**What this task involves**
Put the records, from the line with "Viewport: 729px width, 439px height." through the end of the records, into a two-column CSV with the columns request and answer. Give one row per request, with each value in a single quoted field and line breaks replaced by spaces, and omit the pictures.

**Entries from a dataset**
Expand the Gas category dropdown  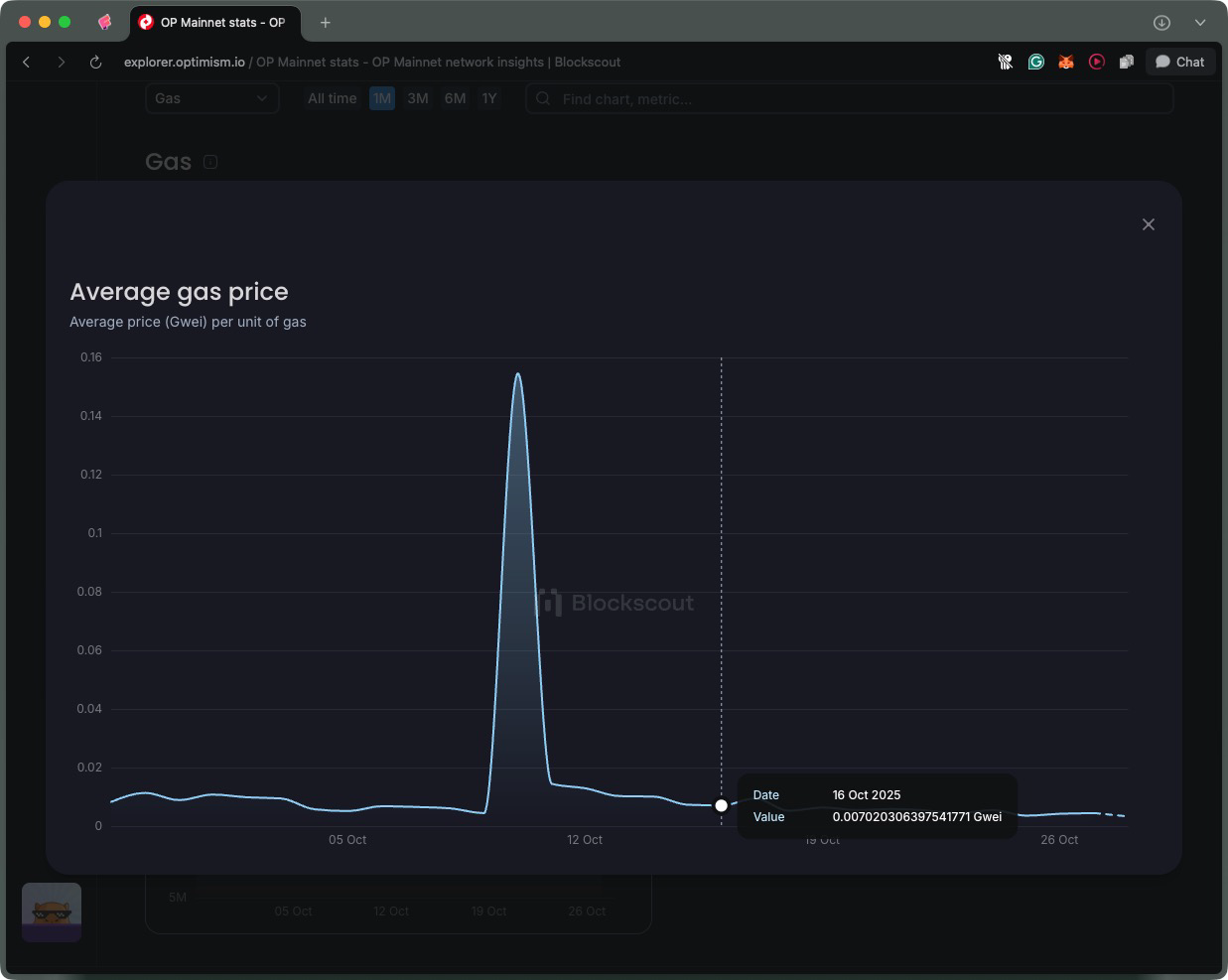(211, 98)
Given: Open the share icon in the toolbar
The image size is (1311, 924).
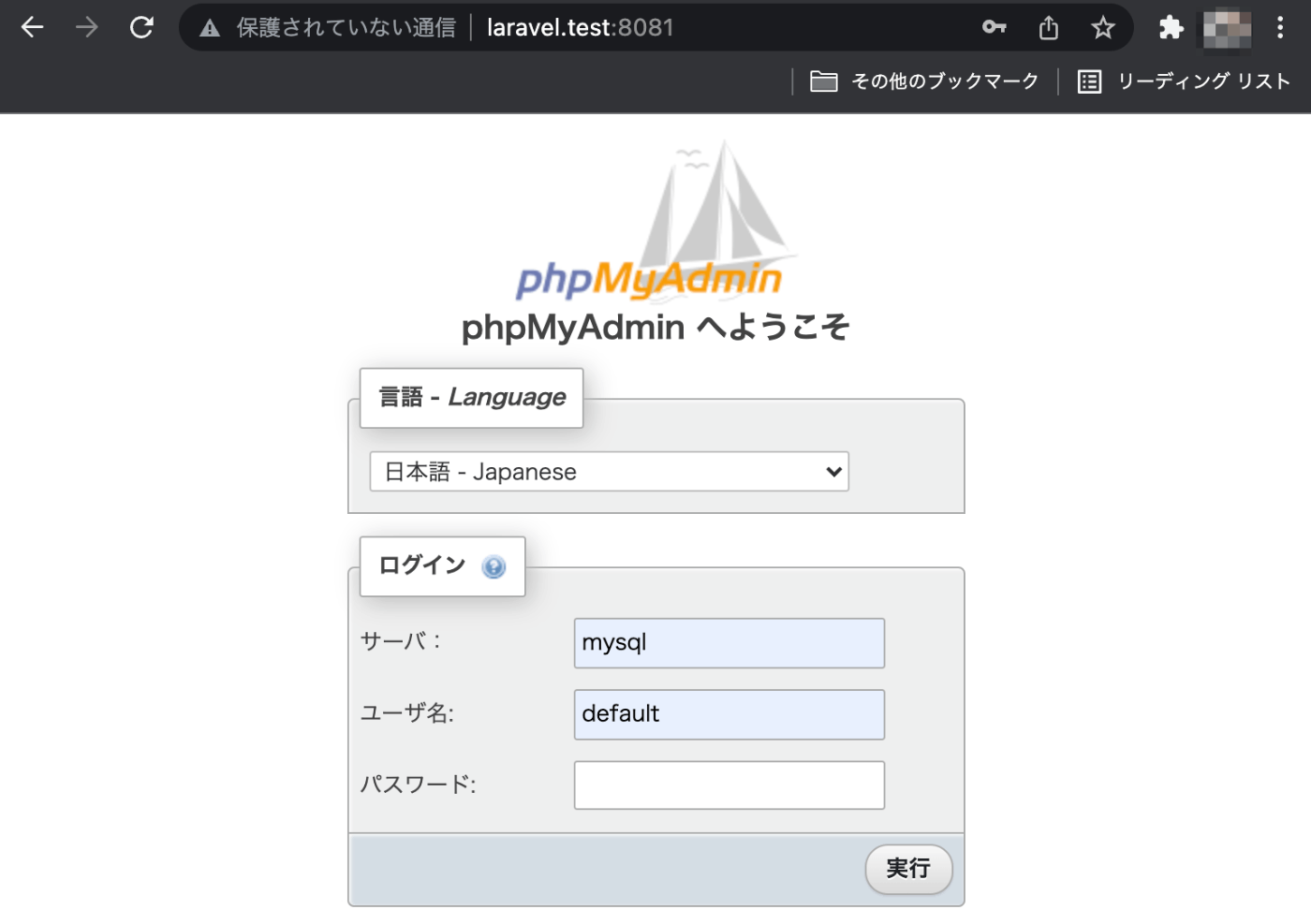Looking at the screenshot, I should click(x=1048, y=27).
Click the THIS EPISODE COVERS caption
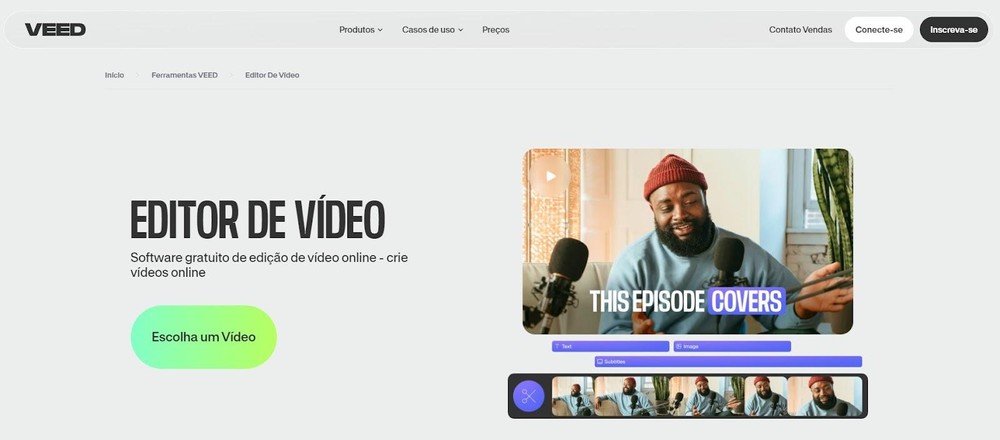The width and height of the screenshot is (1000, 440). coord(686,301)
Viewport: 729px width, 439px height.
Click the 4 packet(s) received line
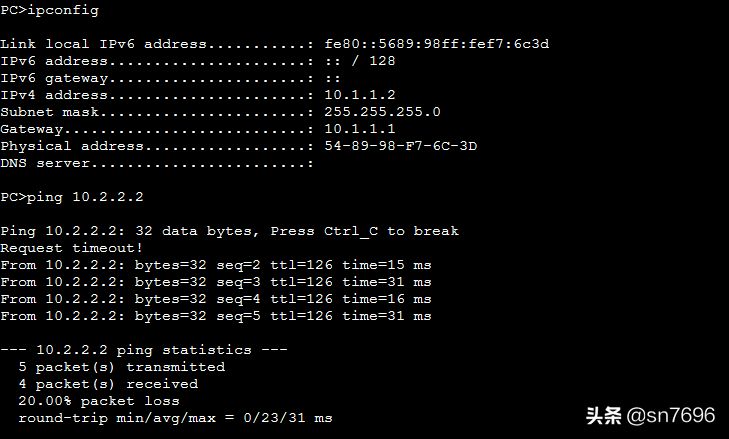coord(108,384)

**Expected output**
request,answer
"Viewport: 729px width, 439px height. Click the 4 packet(s) received line","coord(108,384)"